The State of the State 2012, a major new report by Deloitte and Reform, provides a fresh analysis of the UK’s public finances and public services. It sets out additional challenges facing Government, and potential savings that will be critical to economic recovery.
Applying a business lens to over 500 sets of Government data, the report creates the first ever snapshot of the state of the state and asks what Government should do if it were a big business.

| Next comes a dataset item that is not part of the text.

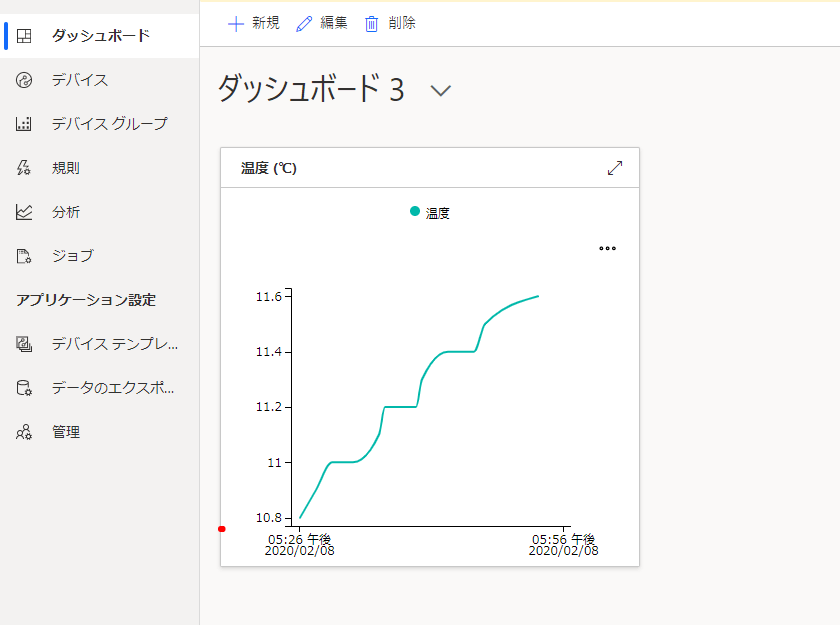Open the chart's three-dot more options menu
The height and width of the screenshot is (625, 840).
(x=607, y=248)
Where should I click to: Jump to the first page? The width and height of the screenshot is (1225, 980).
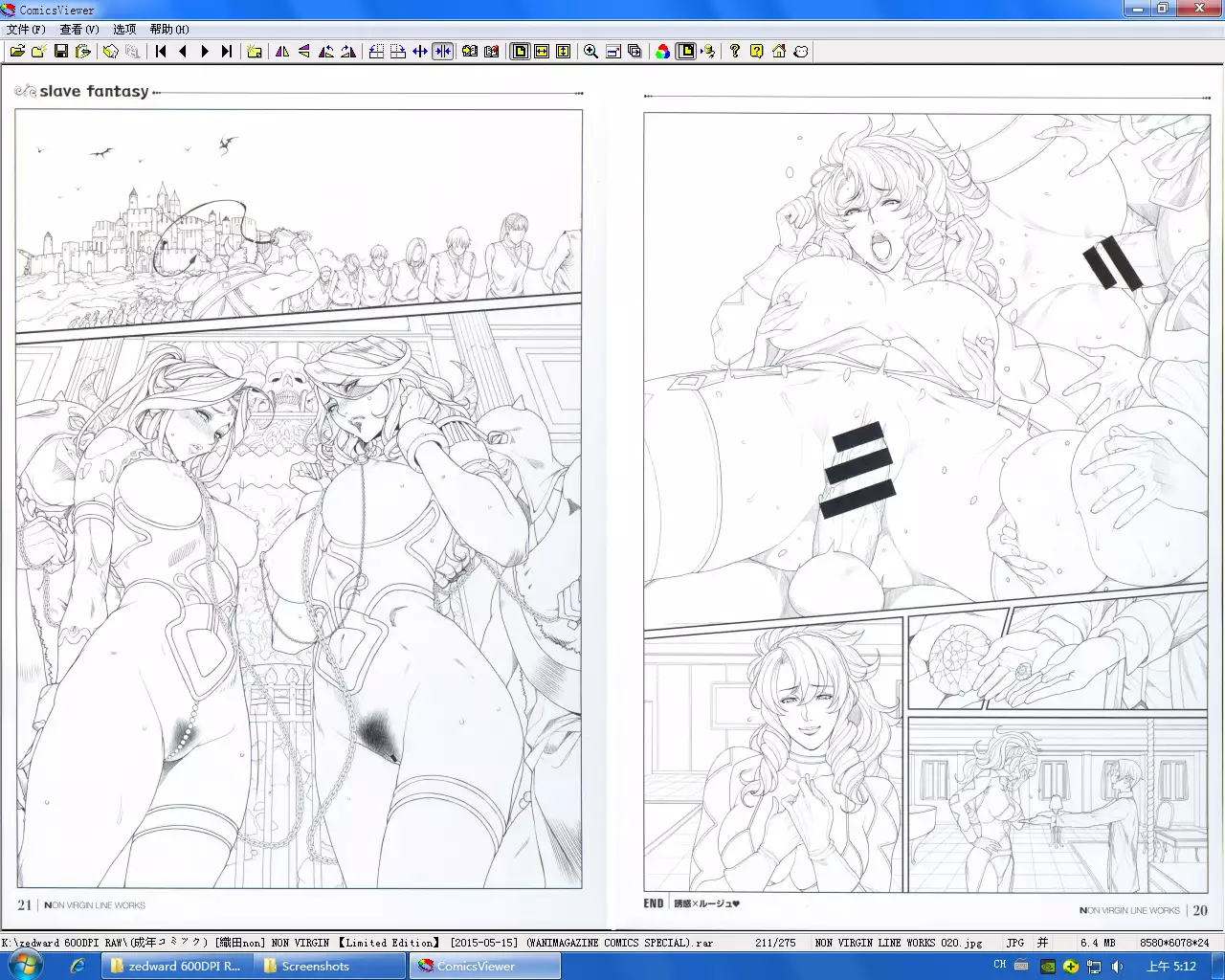click(161, 52)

The report identifies five rarely acknowledged areas for urgent public sector reform. It suggests the Government can improve its financial and business management to:
- Save up to £8.5 billion per annum by bringing public sector fraud prevention and detection rates in line with the private sector;
- Save up to £10.2 billion per year by improving cash management in Government. This includes reducing levels of aged and written off debt and improving working capital management to repairs its balance sheet;
- Reform areas of spending under pressure from demographic change, such as welfare and health, and examine further asset sales, including infrastructure, to reduce the UK’s net liabilities and achieve budget surpluses in the next Parliament;
- Target a public sector productivity growth rate of at least 0.3 per cent this year by improving flexibility and accelerating reform of the workforce and capital spending. Government must press ahead with reducing the public sector headcount and transferring workers to mutuals, but ensure this is sustainable with improvements to skills and capability;
- Increase the proportion of locally-raised council spending year on year and improve financial management skills the local level to support the move of service delivery to the local level.